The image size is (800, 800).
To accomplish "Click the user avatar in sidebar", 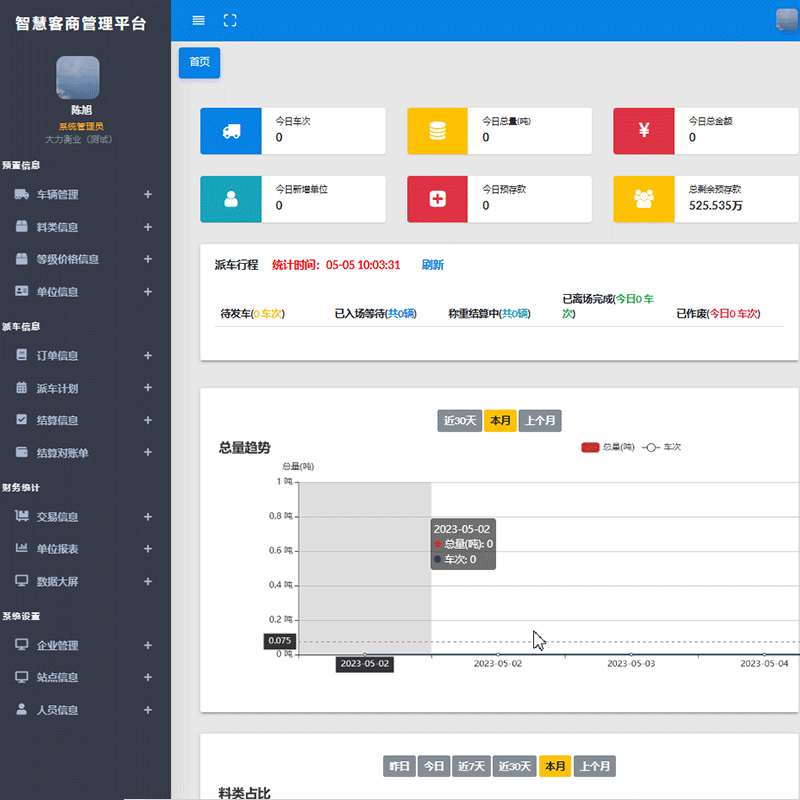I will [77, 78].
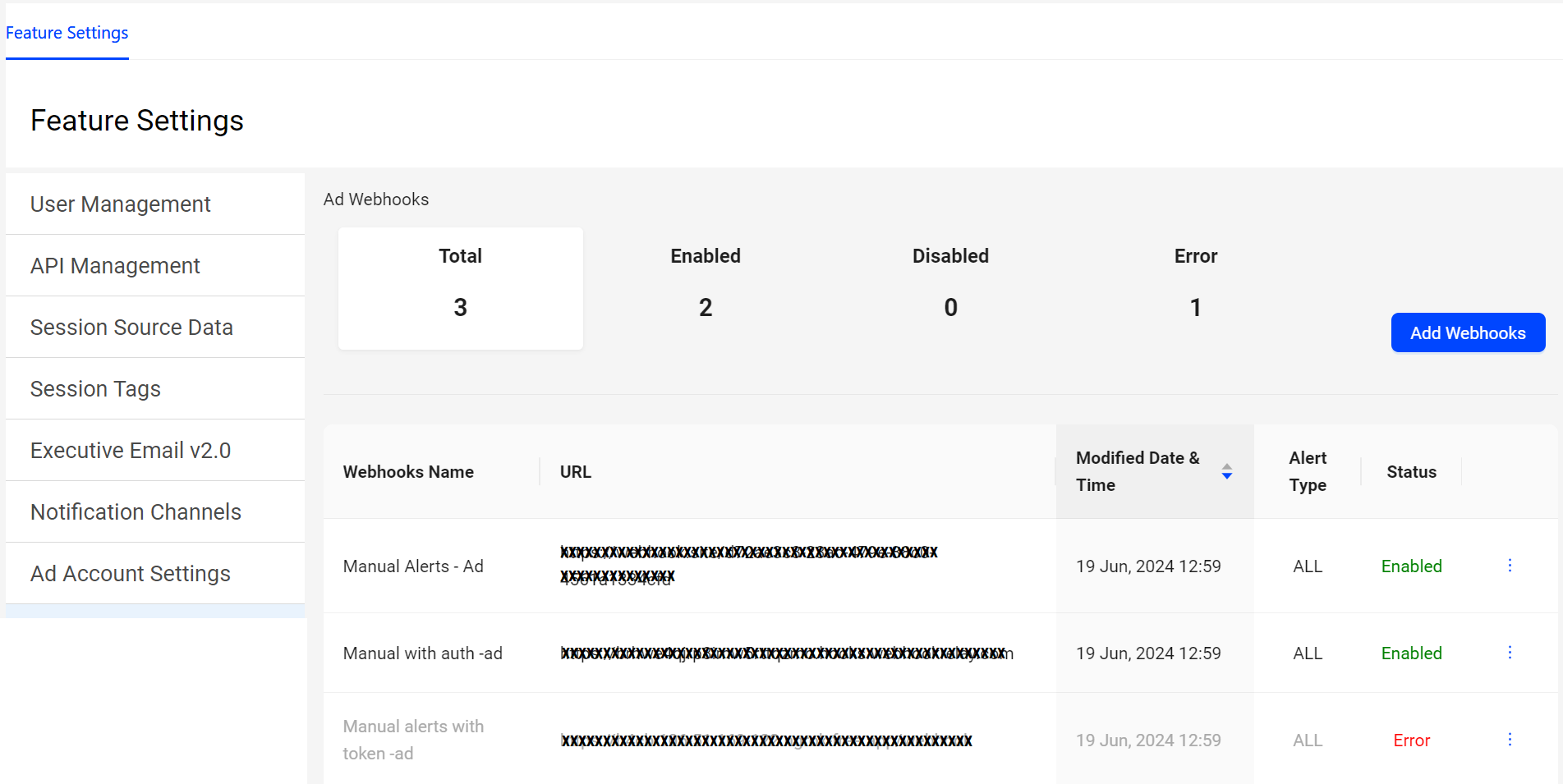Open actions menu for Manual with auth -ad

click(x=1510, y=653)
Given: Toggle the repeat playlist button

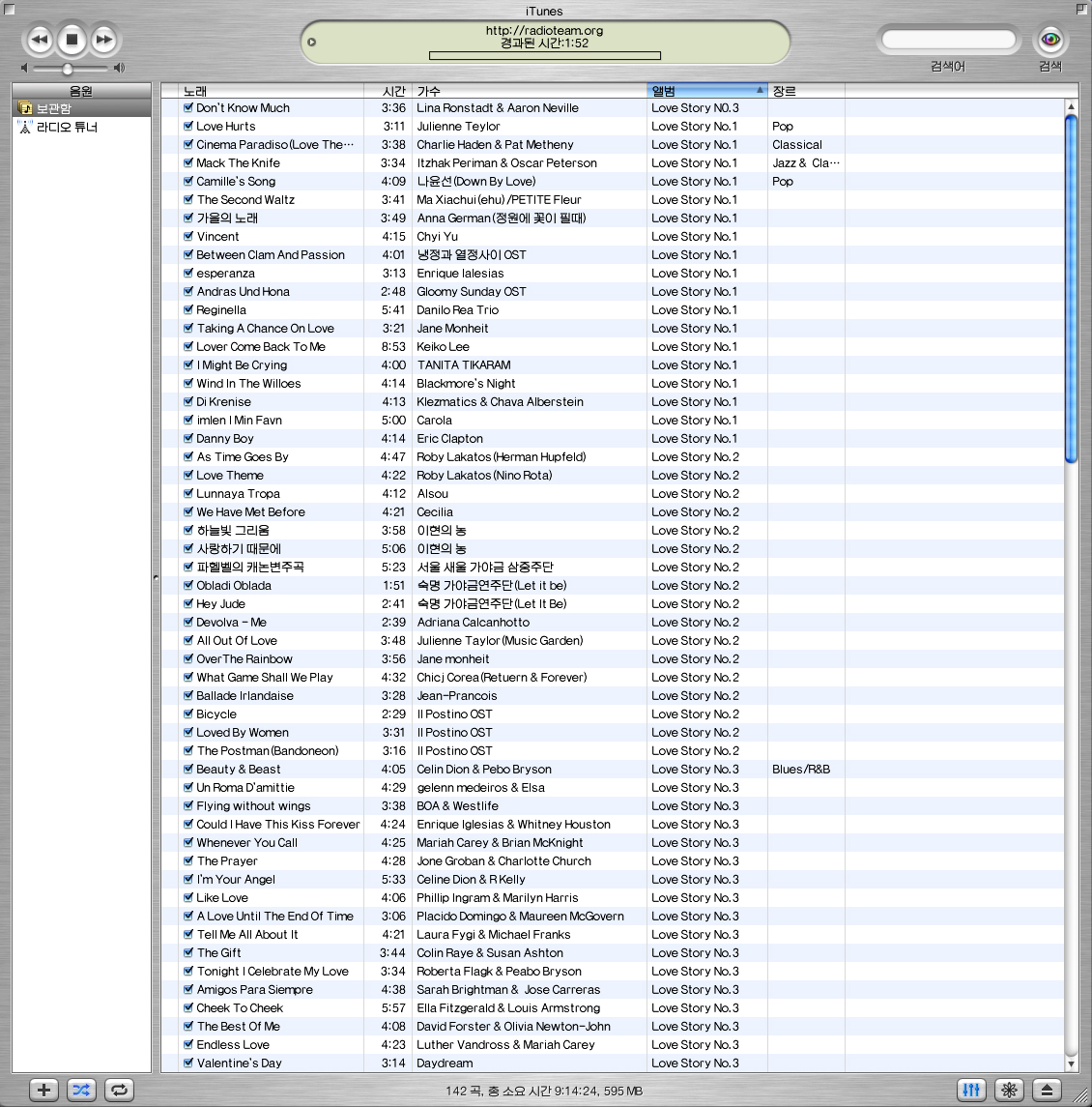Looking at the screenshot, I should 119,1090.
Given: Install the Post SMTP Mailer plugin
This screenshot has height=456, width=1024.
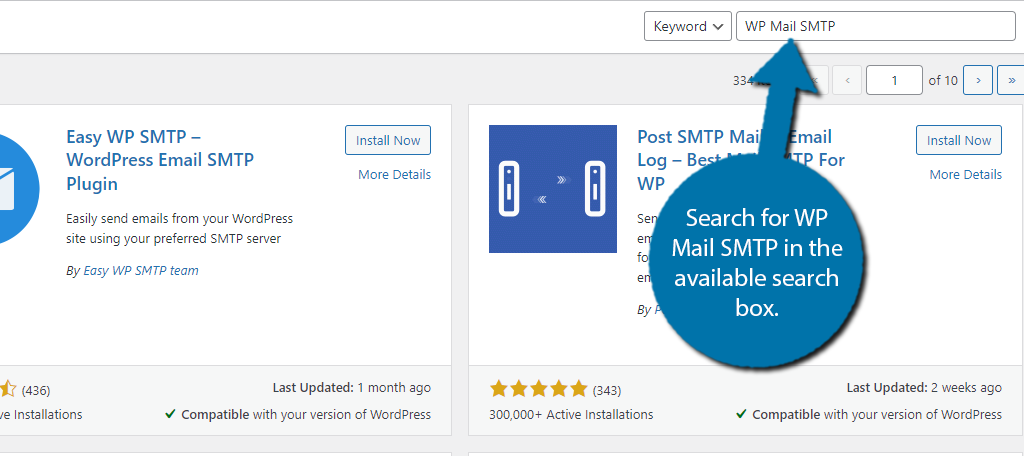Looking at the screenshot, I should coord(958,141).
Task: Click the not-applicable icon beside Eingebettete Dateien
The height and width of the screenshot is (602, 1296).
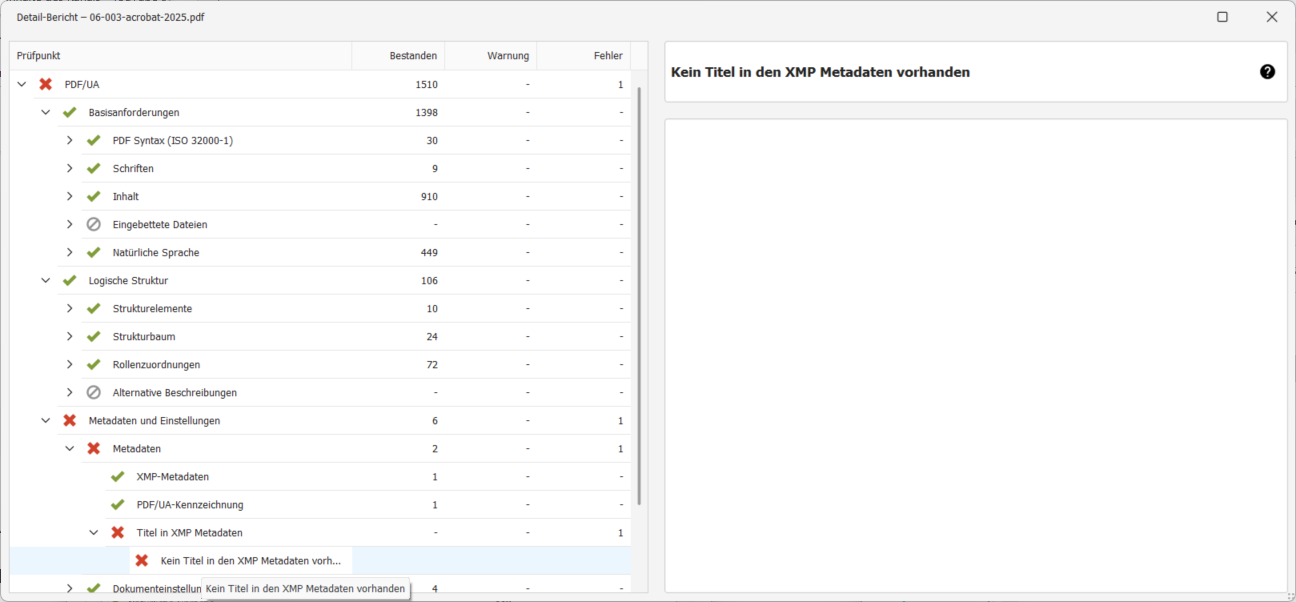Action: point(93,225)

┄┄┄┄┄┄┄┄┄┄┄┄┄┄┄┄┄┄┄┄

* **TASK DETAILS**
Can you copy the listing word for word, from the line with "Given: Install the Post SMTP Mailer plugin" to the end of the listing, including both ends and omitting the pictures?

* **EXERCISE SOLUTION**
Given: Install the Post SMTP Mailer plugin
This screenshot has height=456, width=1024.
Looking at the screenshot, I should coord(958,141).
Task: Click the not-applicable icon beside Eingebettete Dateien
The height and width of the screenshot is (602, 1296).
Action: point(93,225)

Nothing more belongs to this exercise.